As X continues to roll out its new job listings to verified business profiles within the app, it is also working on a new element: job "matchmaking" to help people find relevant opportunities.
Though how that would all actually work is yet to be seen. On LinkedIn, it's able to recommend open roles to you based on your education and career history, as well as listed skills, LinkedIn Learning courses you've completed, your search history, who you interact with, etc.
X won't have nearly as much related data to draw from, but maybe, it'll be able to construct an algorithm that correlates the things you really talk about with the posting job ad along with location information and interaction history.
Maybe this will allow it to make more relevant job ad matches, but it appears to be beginning way further behind LinkedIn, or other job match platforms, in this regard.
X's new job listings on company profiles are now listed as an official feature of its Verification for Organizations package, which costs $1,000 per month, but gives you a gold checkmark for your business.
I mean, if it were real gold that might make some kind of sense. But for most organizations, that would be somewhat of a sticker shock, though X has been "gifting" the badge and its corresponding benefits to a great selection of the high-profile businesses in the app, hoping to push more brands to take up the package in order to at least remain on par with their competition
That yet seems not to have been an effective tactic to boost adoption so far. Maybe, though, as it improves the overall offering, it will eventually see more brands paying up at that higher price point, which could go a long way toward helping the company reach its subscription revenue goals.

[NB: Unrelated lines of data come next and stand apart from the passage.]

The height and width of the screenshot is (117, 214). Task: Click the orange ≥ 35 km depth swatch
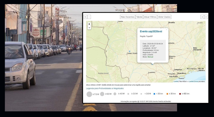click(167, 94)
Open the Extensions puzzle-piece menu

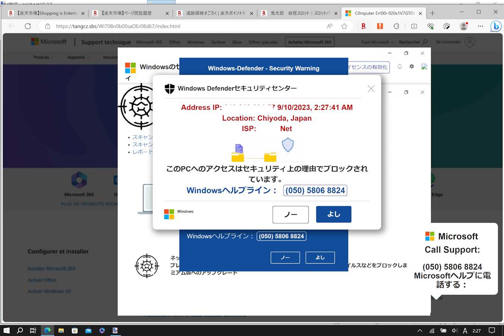pos(396,26)
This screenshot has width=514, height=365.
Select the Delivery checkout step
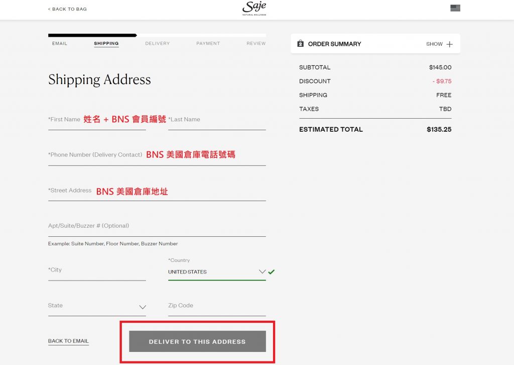pos(158,44)
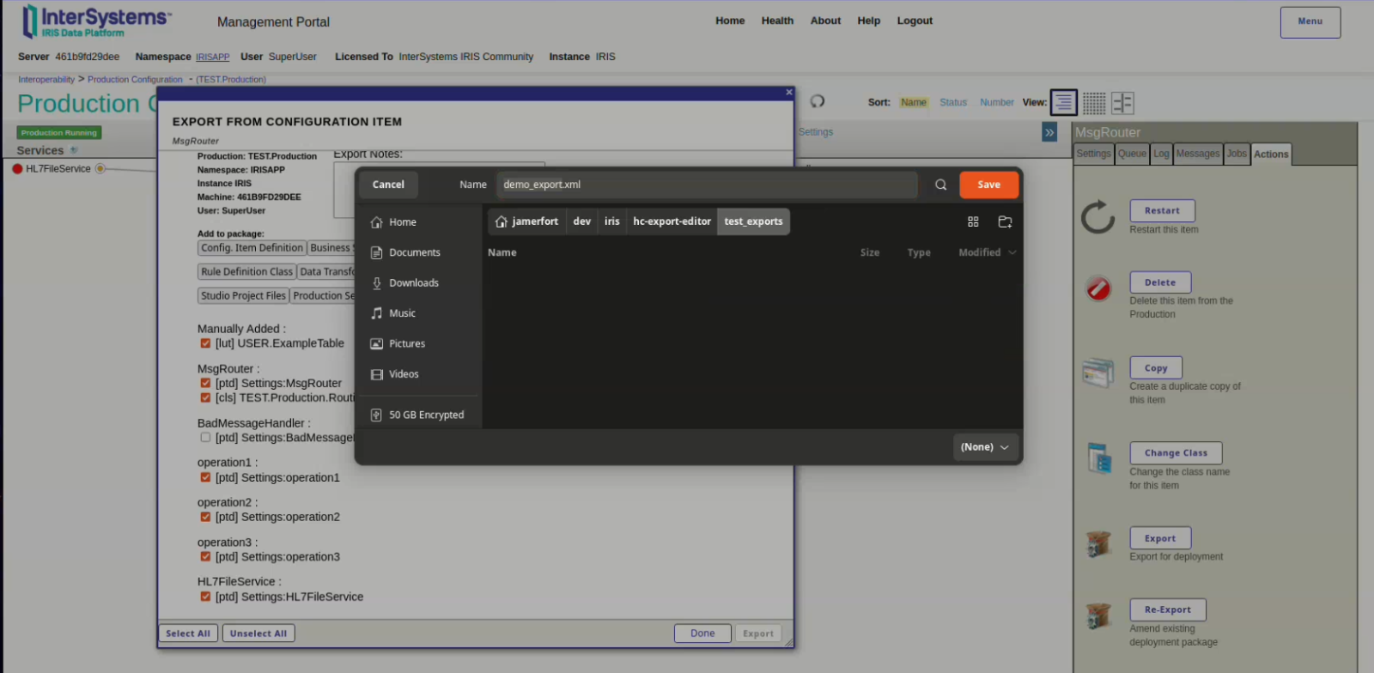Open Downloads in the sidebar
The width and height of the screenshot is (1374, 673).
coord(413,283)
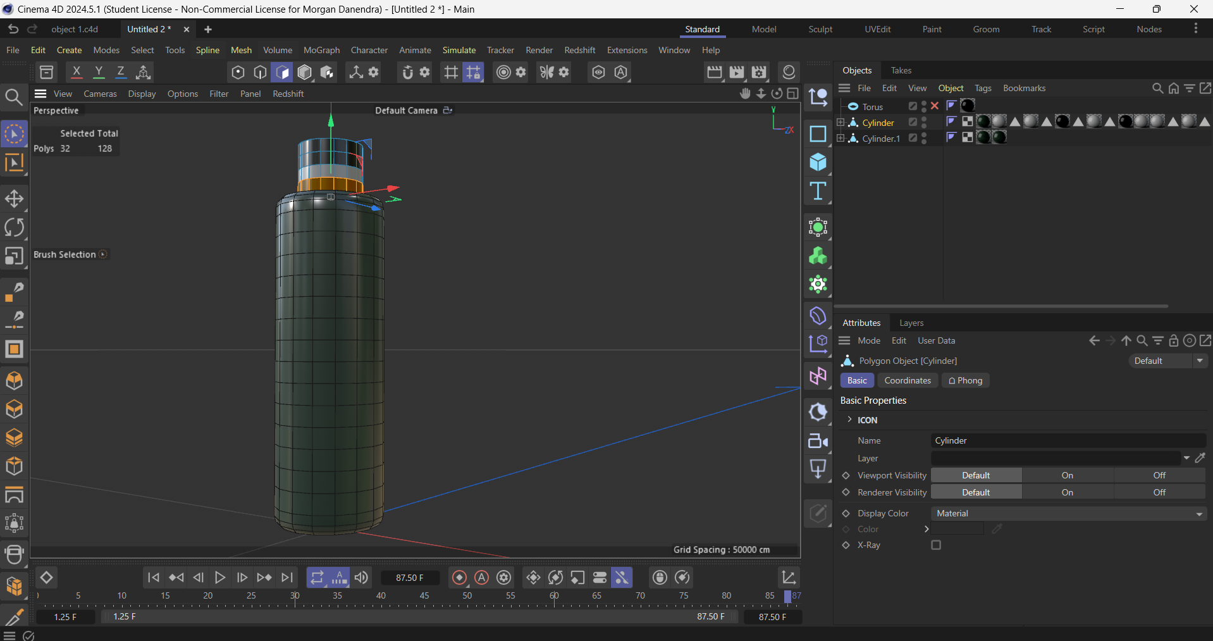Add a Camera object
Screen dimensions: 1213x641
pos(818,441)
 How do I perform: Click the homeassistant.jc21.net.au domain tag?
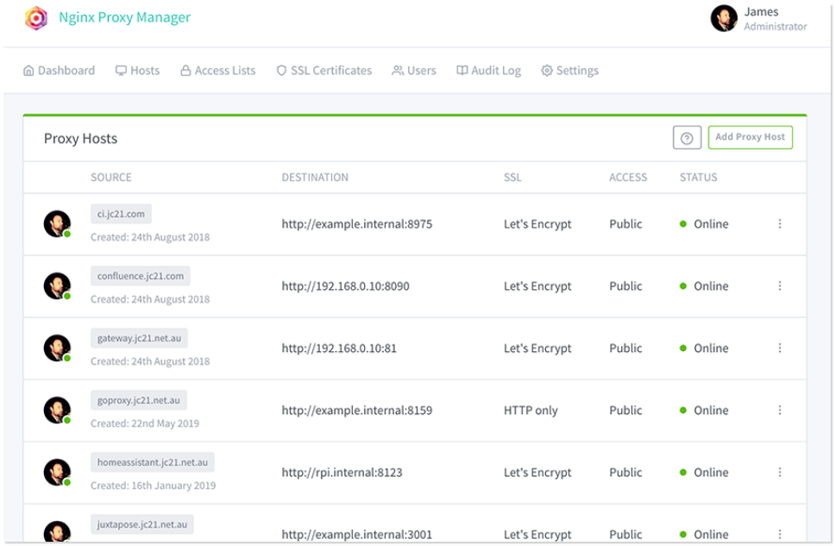153,462
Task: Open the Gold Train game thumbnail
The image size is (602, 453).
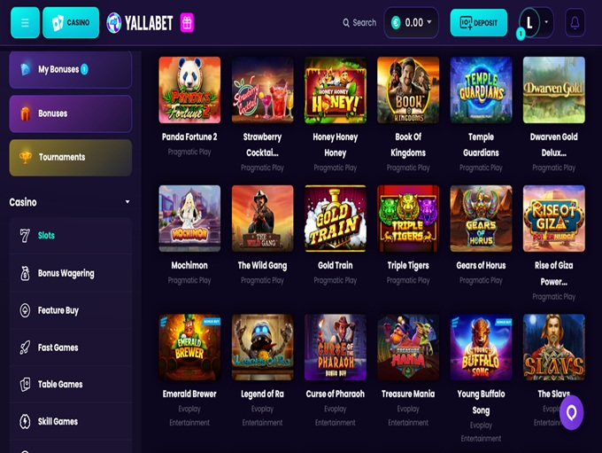Action: click(x=336, y=218)
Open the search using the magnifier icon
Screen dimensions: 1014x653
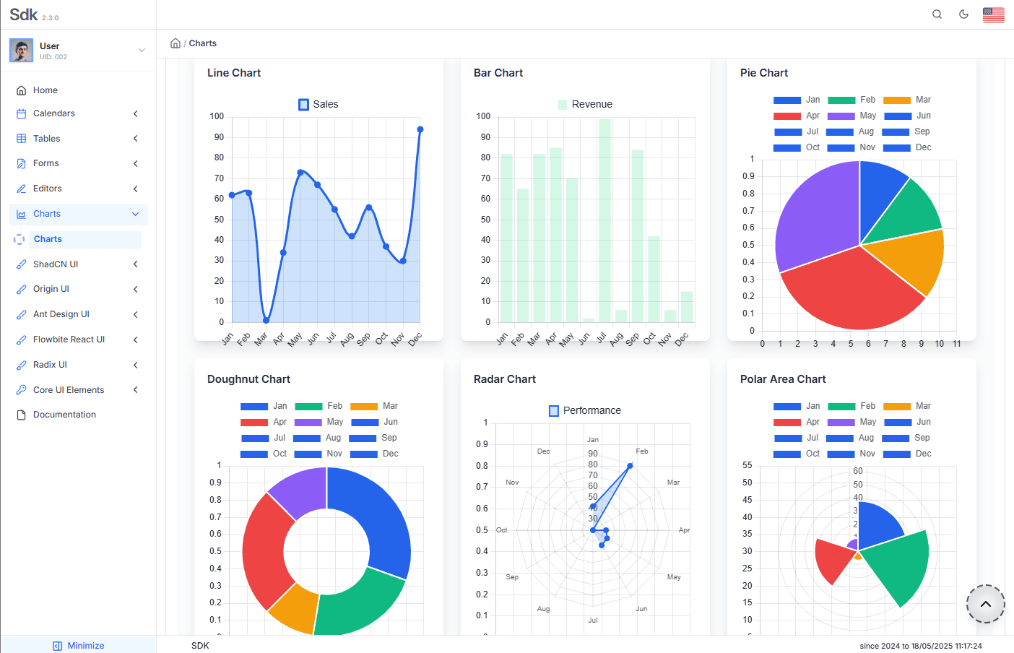click(x=937, y=14)
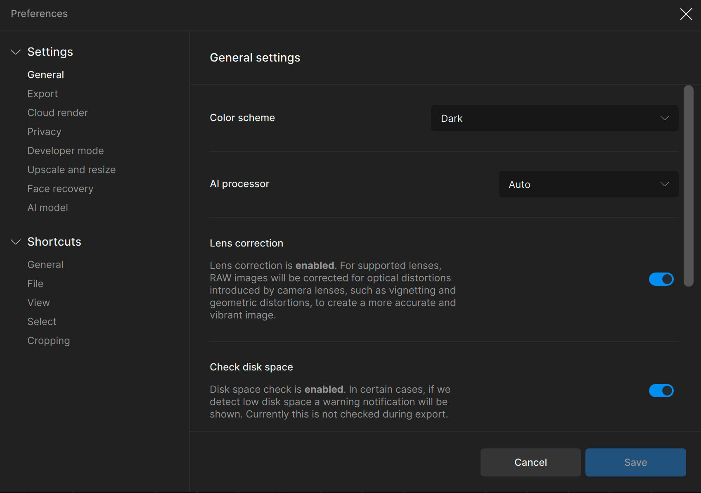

In line with this, X is also trying to add more perks, such as priority post display in the app, as has been spotted in the screenshot above, and soon, access to a revamped TweetDeck. Or "X Pro" as it is now dubbed.
Maybe, if it can build a genuinely effective post management platform, with the range of analytics tools, that could really sweeten the deal for brands, and there are certainly a lot of businesses that are already posting open roles in the app, so the job listings feature will get some use.
It’s be interesting to see what the X team can come up with in this respect, and whether it can indeed develop a better way to highlight relevant opportunities to users based on the data that it has.